Target position records
▼
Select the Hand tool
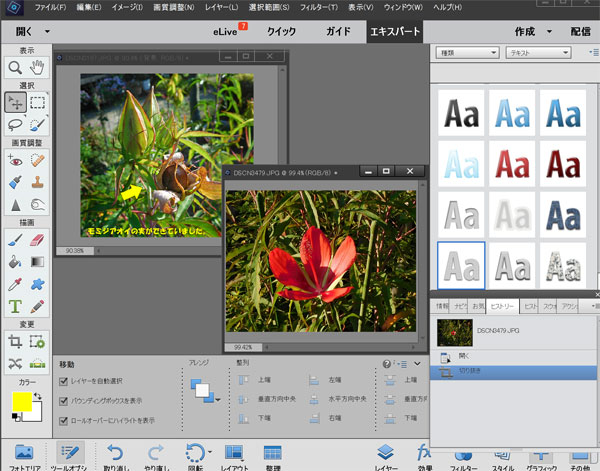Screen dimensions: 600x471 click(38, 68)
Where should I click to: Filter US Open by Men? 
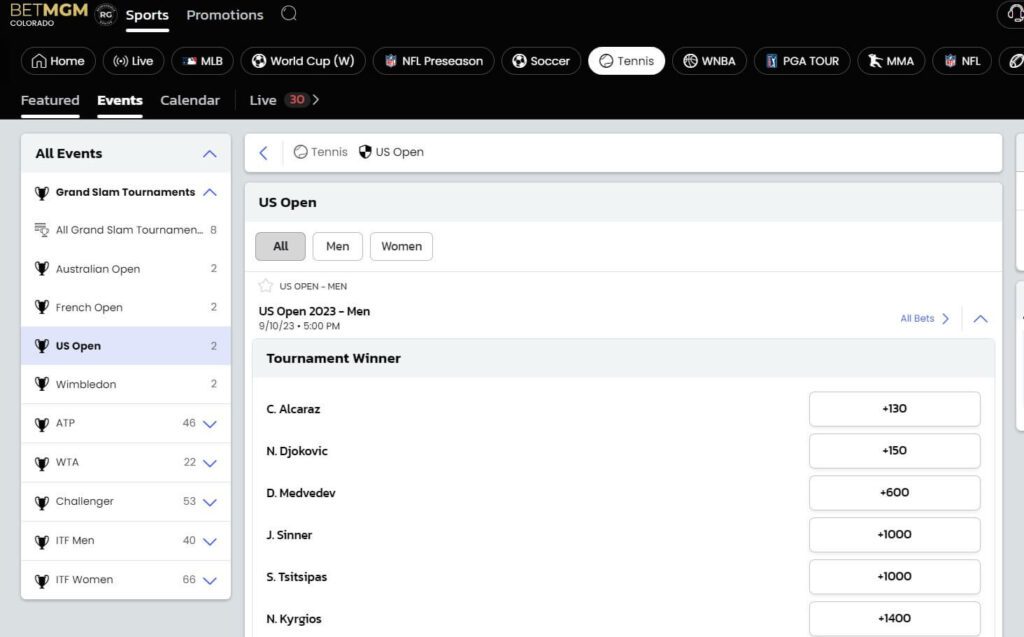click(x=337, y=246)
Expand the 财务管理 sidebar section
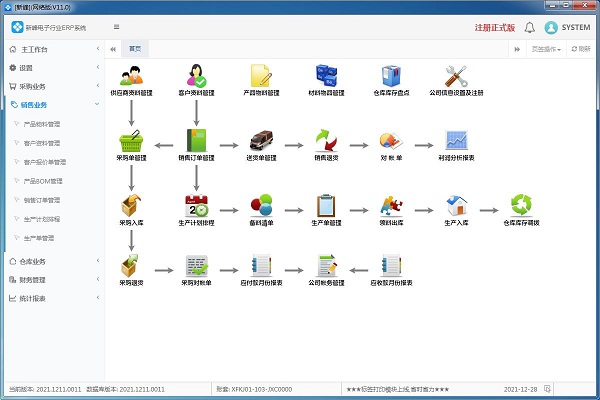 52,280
▲
▼
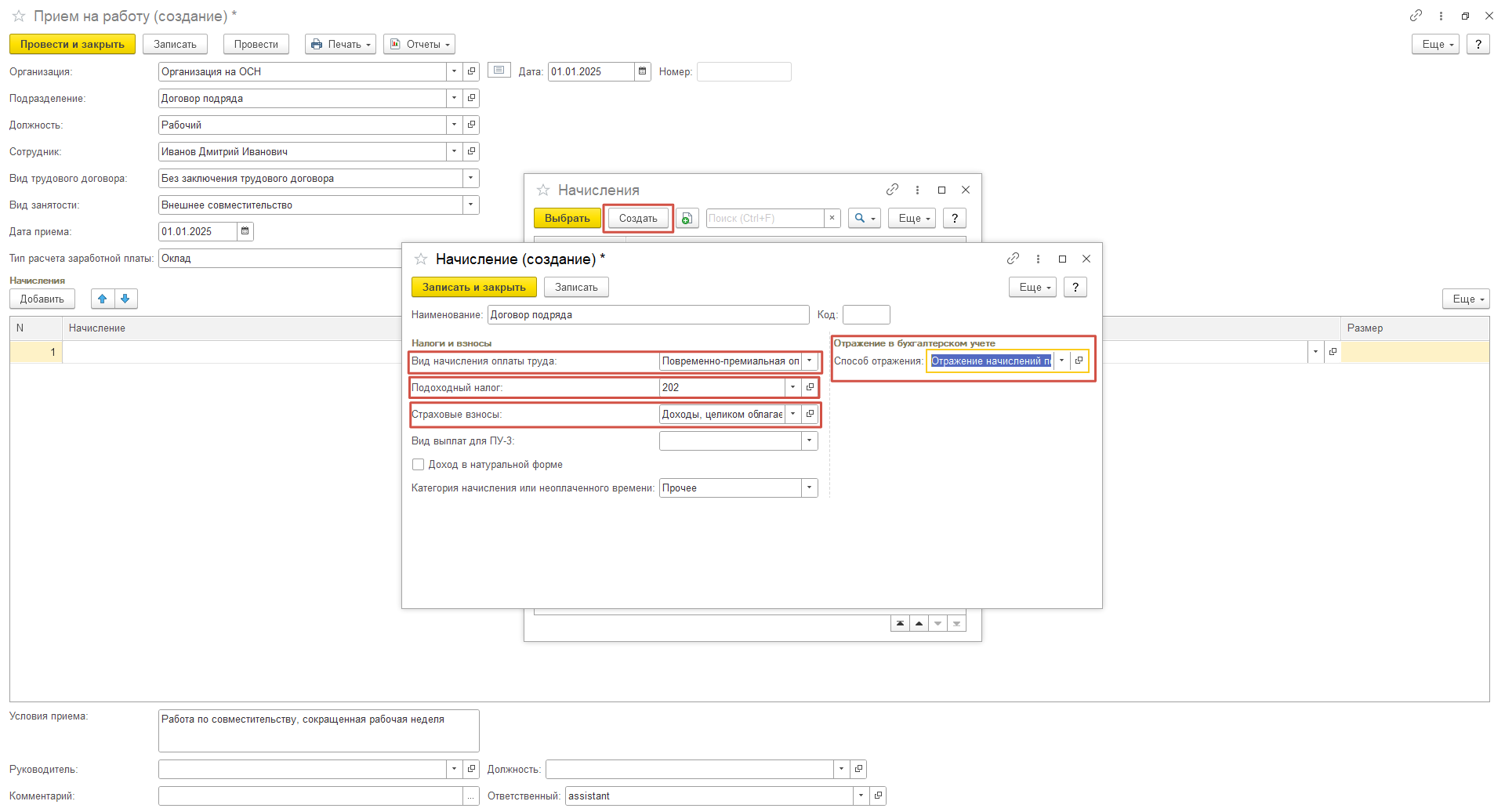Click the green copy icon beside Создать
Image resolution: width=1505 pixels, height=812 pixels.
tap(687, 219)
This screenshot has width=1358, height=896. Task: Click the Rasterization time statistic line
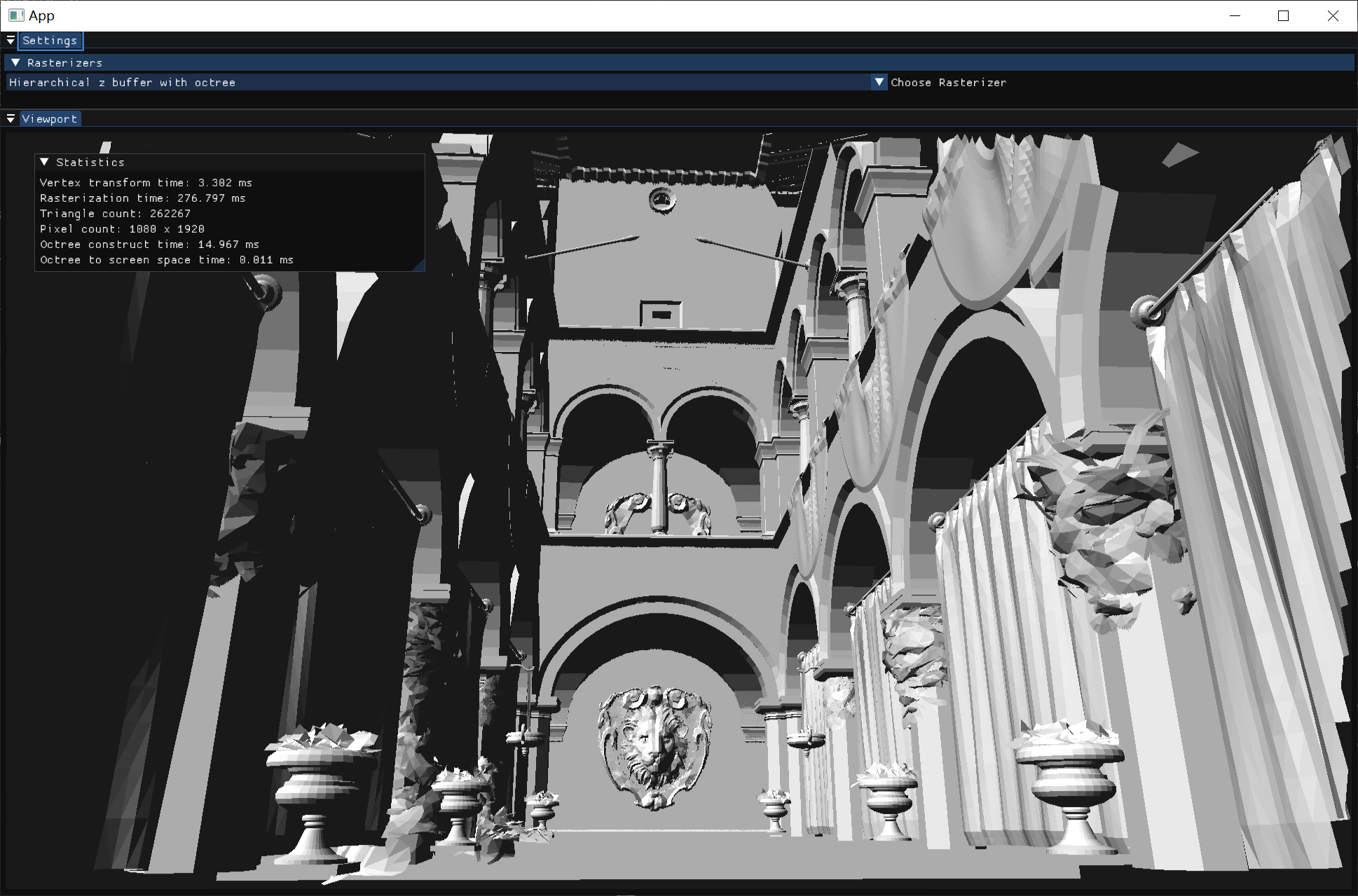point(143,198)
▲
Count the lines of the records above that contain the string "height", treating case as significant, and give only the number.

Task response
2